Los esclavos traídos de África, según datos históricos, datan de la época virreinal de la colonia y así lo confirma la famosa feria de Portobelo, donde se vendían mercancías, perlas, animales, metales preciosos, artesanías, calzados, vestidos, herramientas agrícolas, cristales, cerámicas, encajes, telas y negros esclavos.
Los descendientes de esta primera migración de afrocoloniales, según la investigadora Sonia Sthepson Watson, “son producto del mestizaje racial y se identifican por su nacionalidad panameña”.

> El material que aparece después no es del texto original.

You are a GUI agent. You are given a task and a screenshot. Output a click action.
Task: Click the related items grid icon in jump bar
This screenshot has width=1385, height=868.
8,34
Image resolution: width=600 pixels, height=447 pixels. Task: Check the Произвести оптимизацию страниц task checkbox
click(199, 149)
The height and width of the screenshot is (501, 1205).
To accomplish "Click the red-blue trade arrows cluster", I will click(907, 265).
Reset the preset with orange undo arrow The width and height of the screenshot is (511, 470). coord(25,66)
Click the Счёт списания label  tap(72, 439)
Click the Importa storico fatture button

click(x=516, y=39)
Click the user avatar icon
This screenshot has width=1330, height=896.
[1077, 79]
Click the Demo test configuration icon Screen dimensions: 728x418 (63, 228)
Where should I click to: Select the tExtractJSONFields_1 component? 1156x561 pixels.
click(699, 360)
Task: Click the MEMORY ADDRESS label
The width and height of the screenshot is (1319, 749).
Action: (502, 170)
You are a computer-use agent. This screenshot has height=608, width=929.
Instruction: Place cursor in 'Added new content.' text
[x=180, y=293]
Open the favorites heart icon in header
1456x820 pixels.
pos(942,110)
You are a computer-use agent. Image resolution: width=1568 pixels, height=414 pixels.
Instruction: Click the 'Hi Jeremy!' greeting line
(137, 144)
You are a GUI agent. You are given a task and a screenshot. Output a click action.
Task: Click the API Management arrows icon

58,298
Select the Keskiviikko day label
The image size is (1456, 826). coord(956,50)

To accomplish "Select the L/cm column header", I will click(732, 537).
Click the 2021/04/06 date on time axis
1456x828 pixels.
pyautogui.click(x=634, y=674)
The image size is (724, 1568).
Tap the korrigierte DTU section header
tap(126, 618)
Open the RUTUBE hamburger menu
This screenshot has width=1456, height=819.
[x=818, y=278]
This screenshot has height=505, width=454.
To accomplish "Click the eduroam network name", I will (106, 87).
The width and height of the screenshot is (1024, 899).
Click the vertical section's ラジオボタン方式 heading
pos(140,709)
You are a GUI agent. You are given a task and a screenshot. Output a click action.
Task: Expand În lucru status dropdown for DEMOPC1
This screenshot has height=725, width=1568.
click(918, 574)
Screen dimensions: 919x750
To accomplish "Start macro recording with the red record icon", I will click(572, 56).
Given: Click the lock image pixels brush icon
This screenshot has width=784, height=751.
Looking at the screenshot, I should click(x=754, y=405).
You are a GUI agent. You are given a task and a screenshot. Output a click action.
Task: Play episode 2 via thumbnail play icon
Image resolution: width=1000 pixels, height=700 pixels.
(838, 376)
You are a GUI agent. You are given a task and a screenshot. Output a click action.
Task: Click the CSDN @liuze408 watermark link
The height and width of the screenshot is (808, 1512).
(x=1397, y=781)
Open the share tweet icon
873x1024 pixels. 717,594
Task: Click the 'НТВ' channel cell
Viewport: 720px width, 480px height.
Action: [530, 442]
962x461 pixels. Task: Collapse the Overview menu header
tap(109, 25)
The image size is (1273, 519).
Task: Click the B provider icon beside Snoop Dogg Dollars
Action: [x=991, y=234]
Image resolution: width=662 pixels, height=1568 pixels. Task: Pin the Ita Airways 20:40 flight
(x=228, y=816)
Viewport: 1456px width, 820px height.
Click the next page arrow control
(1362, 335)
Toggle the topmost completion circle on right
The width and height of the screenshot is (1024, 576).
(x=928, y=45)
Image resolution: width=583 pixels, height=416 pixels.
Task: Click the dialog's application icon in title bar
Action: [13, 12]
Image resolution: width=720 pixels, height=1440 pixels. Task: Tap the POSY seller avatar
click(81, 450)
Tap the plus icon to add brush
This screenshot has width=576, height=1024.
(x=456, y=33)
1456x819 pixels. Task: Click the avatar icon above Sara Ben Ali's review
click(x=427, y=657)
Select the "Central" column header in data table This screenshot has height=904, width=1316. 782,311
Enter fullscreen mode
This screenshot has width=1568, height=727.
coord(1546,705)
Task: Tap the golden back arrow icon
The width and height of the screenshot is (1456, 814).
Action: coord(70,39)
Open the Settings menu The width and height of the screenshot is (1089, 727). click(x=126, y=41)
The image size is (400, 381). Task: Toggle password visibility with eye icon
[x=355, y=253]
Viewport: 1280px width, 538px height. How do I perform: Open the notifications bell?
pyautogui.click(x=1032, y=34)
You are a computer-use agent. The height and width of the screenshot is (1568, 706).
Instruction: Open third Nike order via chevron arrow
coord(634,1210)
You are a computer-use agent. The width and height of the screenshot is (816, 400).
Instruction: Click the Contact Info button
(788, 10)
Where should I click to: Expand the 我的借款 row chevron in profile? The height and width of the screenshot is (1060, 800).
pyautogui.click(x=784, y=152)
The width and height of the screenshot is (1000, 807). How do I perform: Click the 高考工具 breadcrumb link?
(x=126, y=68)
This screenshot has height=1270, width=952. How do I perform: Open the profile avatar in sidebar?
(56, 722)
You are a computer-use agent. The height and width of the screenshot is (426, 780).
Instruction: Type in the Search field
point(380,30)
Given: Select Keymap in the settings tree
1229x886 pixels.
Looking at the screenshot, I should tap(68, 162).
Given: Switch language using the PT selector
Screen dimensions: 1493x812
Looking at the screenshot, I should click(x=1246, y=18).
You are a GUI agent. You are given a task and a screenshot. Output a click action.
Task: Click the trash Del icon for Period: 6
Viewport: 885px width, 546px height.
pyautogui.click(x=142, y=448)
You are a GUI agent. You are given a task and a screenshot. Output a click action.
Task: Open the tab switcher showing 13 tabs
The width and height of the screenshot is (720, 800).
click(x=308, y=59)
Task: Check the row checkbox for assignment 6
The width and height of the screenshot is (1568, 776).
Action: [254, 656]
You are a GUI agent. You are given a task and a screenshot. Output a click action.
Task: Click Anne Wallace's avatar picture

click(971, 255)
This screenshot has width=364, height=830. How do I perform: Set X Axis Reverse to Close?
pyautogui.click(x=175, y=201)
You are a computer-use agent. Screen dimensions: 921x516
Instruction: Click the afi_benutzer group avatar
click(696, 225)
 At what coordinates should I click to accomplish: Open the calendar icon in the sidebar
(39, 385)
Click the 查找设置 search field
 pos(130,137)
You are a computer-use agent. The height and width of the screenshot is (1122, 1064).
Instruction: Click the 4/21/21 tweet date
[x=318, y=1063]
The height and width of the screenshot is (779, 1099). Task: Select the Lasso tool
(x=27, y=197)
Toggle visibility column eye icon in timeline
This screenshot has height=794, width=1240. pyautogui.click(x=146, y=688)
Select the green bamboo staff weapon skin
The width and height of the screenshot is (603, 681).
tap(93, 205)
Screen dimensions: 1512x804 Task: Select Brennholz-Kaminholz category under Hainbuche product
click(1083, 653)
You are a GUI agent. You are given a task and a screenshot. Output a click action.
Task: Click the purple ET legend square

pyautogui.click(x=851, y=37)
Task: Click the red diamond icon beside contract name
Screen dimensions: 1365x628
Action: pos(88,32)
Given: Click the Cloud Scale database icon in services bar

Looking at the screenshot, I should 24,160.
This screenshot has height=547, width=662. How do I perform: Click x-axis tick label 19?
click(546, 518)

Para tener una dimensión de la herencia cultural que comprende la nacionalidad panameña hay que comprender este fenómeno, porque existe una diferencia significativa entre los descendientes de los afrocoloniales y los afroantillanos.
El profesor Arturo Lindsay indica que “a partir de 1523 se sistematizó el arribo (al istmo) de hombres y mujeres venidos de Angola, Camerún, Guinea y del Congo, principalmente”.
Para Watson, esta primera diáspora corresponde a los afrocoloniales, mientras que los afroantillanos fueron miles de inmigrantes procedentes sobre todo de Jamaica y Barbados que llegaron para construir el canal (1904-1914). “Los afroantillanos alteraron para siempre la estructura poblacional y el concepto de raza y nación en un país de habla española, con la mano de obra de más de cien mil inmigrantes afroantillanos del Caribe anglófono”.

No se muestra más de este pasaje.